■ EXTRAIT DU DOCUMENT
Laurent Guinette n’a pas prévu de dormir avant la seconde nuit, soit environ 33 heures d’efforts. «Le sommeil est très variable, il faut l’accepter, ralentir un peu et laisser passer.» Une stratégie qui va permettre de libérer le peu de ressources encore disponibles pour focaliser son attention
«Quand j’ai des troubles de la perception, je sais que je dois m’arrêter. Celui qui s’endort sur son vélo ou se heurte aux murs de la piscine n’a pas écouté ces signaux»
DANIEL MEIER, ADEPTE DE L’ULTRA-TRIATHLON
là où elle doit être à chaque instant.
«La privation de sommeil affecte les processus décisionnels et la concentration, analyse Olivier Schmid. La privation intense de sommeil peut être dangereuse pour l’organisme, mais une étude a montré que 25% des participants prendraient part à une telle épreuve même si des risques graves sur la santé étaient garantis.»
760 longueurs de bassin
Il faut enfin lutter contre l’abrutissement provoqué par la sensation de tourner en rond: 760 traversées de bassin olympique, 200 boucles de 9 kilomètres de vélo (l’équivalent d’un demi-Tour de France), 300 tours de circuit d’un peu plus d’un kilomètre de course à pied. «Après 5 ou 6 heures de natation non-stop, il est très fréquent d’avoir des nausées. Alors imaginez votre estomac après plus de 15h dans l’eau, raconte Daniel Meier. Et on ne peut parler à personne.»
Chaque sportif a sa méthode pour faire face à la monotonie. «Je choisis trois paramètres – mon animal préféré, une phrase leitmotiv et un élément naturel – que je répète dans ma tête. Si je suis bien disposé, j’entre alors dans un état d’auto-hypnose où le temps devient secondaire», explique Laurent Guinette. Au niveau émotionnel, les ultra-triathlètes traversent toute la palette des émotions à plusieurs reprises.
Pour le psychologue du sport Olivier Schmid, la capacité mentale clé est la conscience de soi, de son état psychologique et de son fonctionnement dans les situations intenses. «Les idées noires, le doute et la tentation d’abandonner sont inévitablement présents. En amont, connaître ses propres tendances dans l’adversité et anticiper les nombreux scénarios possibles permet de développer des stratégies intentionnelles efficaces pour refocaliser son attention.»
Pure folie?

■ DONNÉES ÉTUDIÉES
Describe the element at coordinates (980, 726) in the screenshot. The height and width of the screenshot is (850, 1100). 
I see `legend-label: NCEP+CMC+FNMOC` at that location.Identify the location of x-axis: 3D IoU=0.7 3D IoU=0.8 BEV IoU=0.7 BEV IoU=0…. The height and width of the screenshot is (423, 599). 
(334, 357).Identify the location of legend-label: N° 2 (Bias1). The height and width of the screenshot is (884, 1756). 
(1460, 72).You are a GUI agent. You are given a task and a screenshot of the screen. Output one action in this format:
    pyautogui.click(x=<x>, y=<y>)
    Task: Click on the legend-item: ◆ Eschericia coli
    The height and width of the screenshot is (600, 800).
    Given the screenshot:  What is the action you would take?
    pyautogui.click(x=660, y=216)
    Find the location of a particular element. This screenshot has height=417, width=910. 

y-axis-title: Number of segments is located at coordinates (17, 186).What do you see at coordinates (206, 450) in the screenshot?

■ CONSIGNES
A – D’après l’extrait sur l’ultra-triathlon, quelle capacité mentale le psychologue du sport Olivier Schmid considère-t-il comme clé ?
B – Poursuivez l’article sur l’ultra-triathlon à partir de la fin de l’extrait.

■ RÉPONSES SUCCESSIVES
A – La conscience de soi, de son état psychologique et de son fonctionnement dans les situations intenses.

B –
Le dépassement de soi est recherché dans l’ultra-triathlon, où le défi est physique, mais surtout mental. «S’entraîner mentalement est beaucoup plus dur, confie Laurent Guinette. Je ne me considère pas comme un surhomme physiquement.»
Très souvent, on leur parle de folie. «Mais notre stratégie pour terminer la course est claire», se défend Daniel Meier. Dans ce monde confidentiel, la solidarité est une valeur partagée. «Etre si longtemps sur un si petit espace crée des relations humaines très fortes, même si parfois ça explose en raison de la fatigue.»
Aucun «prize money»
A l’arrivée, aucun prize money et quelques dizaines de spectateurs accueilleront les finisseurs (80% des participants). «La motivation est souvent évoquée en termes de quantité (être ou ne pas être motivé), mais elle se définit surtout par ses caractères intrinsèques (le pur plaisir de l’activité en soi) et extrinsèques (les récompenses financières, le prestige…), explique Olivier Schmid. Il y a aussi une recherche de sens, un côté spirituel et beaucoup de ces participants aiment se retrouver dans leurs zones les plus sombres, les forçant à se surpasser pour trouver leur chemin vers la lumière au bout du tunnel. Des émotions positives surgissent parfois lorsque cela devient vraiment difficile, et le fait de parvenir à avancer dans l’adversité peut même devenir assez réjouissant.»
Daniel Meier acquiesce. «Je ne suis pas masochiste, j’aimerais le faire sans douleurs. Mais il va toujours y avoir une solution mentale pour s’en sortir. Et trouver le chemin pour surmonter la crise est passionnant.»